[Exercise goal]
Every record that appears below should be transcribed exactly.

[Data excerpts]
++++++++++

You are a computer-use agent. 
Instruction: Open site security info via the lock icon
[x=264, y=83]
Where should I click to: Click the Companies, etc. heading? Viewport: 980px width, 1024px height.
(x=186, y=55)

++++++++++

[Exercise answer]
You are a computer-use agent. 
Instruction: Open site security info via the lock icon
[x=264, y=83]
Where should I click to: Click the Companies, etc. heading? Viewport: 980px width, 1024px height.
(x=186, y=55)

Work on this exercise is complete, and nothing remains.